I’ve definitely found some major efficiency and success with this process, but I won’t pretend it isn’t without its own challenges, mainly from Outlook’s limitations. Probably the biggest weakness for this approach right now is when managing your inbox on mobile. Search folders don’t work on the mobile clients, so depending on how many messages you have that exist in the deferral stage, you could have a reasonably big inbox full of your triage and deferred emails (since you’re basically just using search folders to look at the same inbox folder in different ways). Ultimately I’d love to have a Mailbox-like mobile interface for my Outlook.

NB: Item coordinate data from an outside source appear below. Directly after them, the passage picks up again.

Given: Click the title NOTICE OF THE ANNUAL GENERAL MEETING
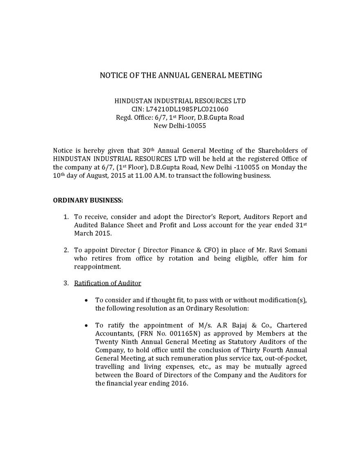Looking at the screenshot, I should [x=181, y=75].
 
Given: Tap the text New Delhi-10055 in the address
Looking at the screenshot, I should [x=179, y=126].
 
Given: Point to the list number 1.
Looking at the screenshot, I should [x=65, y=217].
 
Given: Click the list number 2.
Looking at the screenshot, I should [x=65, y=250].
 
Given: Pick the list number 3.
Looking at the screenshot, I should [x=65, y=283].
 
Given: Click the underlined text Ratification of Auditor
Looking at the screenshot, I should [x=107, y=283].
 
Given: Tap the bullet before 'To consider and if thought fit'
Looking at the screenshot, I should [x=86, y=300].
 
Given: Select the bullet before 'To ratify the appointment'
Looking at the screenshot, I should [x=86, y=326].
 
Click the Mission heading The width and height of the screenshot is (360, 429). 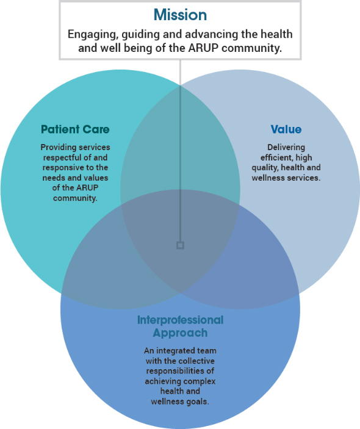coord(180,15)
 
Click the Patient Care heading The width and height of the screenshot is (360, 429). coord(75,129)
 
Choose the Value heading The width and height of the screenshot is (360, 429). coord(286,129)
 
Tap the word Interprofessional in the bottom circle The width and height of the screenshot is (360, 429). coord(180,320)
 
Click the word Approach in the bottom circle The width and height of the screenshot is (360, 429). coord(180,333)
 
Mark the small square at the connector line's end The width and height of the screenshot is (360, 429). coord(180,245)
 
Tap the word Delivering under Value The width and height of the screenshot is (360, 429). coord(286,148)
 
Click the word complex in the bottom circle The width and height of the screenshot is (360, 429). coord(200,381)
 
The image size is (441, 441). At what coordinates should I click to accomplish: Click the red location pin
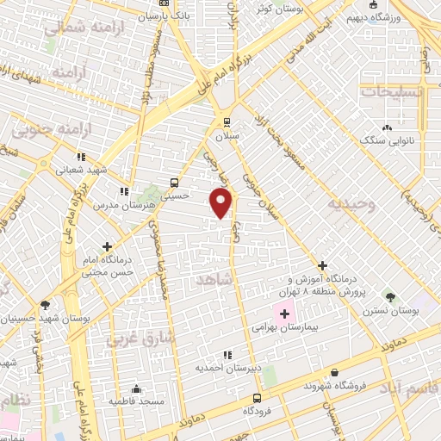[x=222, y=202]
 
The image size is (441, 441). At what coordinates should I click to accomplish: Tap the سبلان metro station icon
[x=227, y=121]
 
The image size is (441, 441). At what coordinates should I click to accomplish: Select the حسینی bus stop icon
[x=175, y=183]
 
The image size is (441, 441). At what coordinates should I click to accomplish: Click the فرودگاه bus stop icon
[x=257, y=397]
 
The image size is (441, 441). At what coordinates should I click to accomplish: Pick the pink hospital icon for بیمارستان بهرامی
[x=284, y=312]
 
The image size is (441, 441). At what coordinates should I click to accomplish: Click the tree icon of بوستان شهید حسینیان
[x=45, y=304]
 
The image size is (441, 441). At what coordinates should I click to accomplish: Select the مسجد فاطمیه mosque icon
[x=134, y=388]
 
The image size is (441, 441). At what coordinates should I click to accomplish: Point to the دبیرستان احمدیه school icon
[x=228, y=354]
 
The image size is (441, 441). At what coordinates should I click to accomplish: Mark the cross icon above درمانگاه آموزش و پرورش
[x=323, y=265]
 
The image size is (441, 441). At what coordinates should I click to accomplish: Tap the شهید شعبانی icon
[x=80, y=158]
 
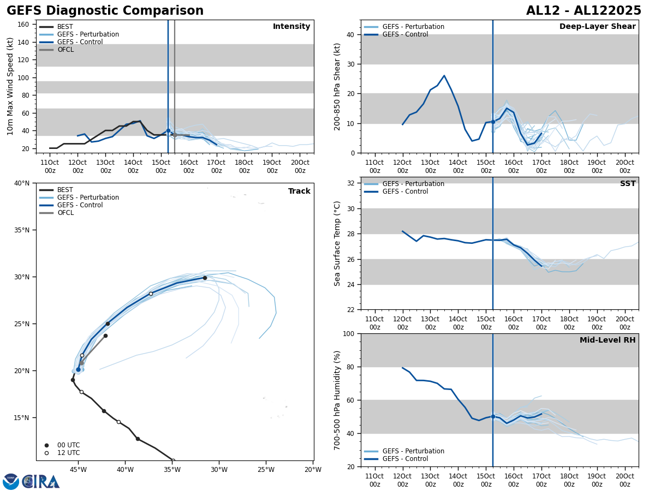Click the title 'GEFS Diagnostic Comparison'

The balance between your time spent in the triage folder and the today folder is also tough to master. Sometimes I find myself hanging out in the triage folder too long when I have action items to complete in the Today folder. Habits take time to build, but ultimately I feel I’m better off than I was without a system like this. I’ve also found it helps to change the default folder that’s opened in your Outlook to the “Today” folder.
To avoid obsessing over email the instant it arrives, I also disable the pop up notifications and sounds that are set by default in Outlook. This step alone has had a huge impact on keeping me from obsessing over email all day. I’ve found that I’ve taken a similar approach to push notifications from apps on my phone. By disabling these in most cases, I’ve found it has greatly helped cut back on distraction.
So that’s it so far. I’d say I’m far from a perfect solution, but I’m glad to have at least started on the path to something better. I’m curious to hear how others are managing their mailboxes efficiently, so please share your methods in the comments.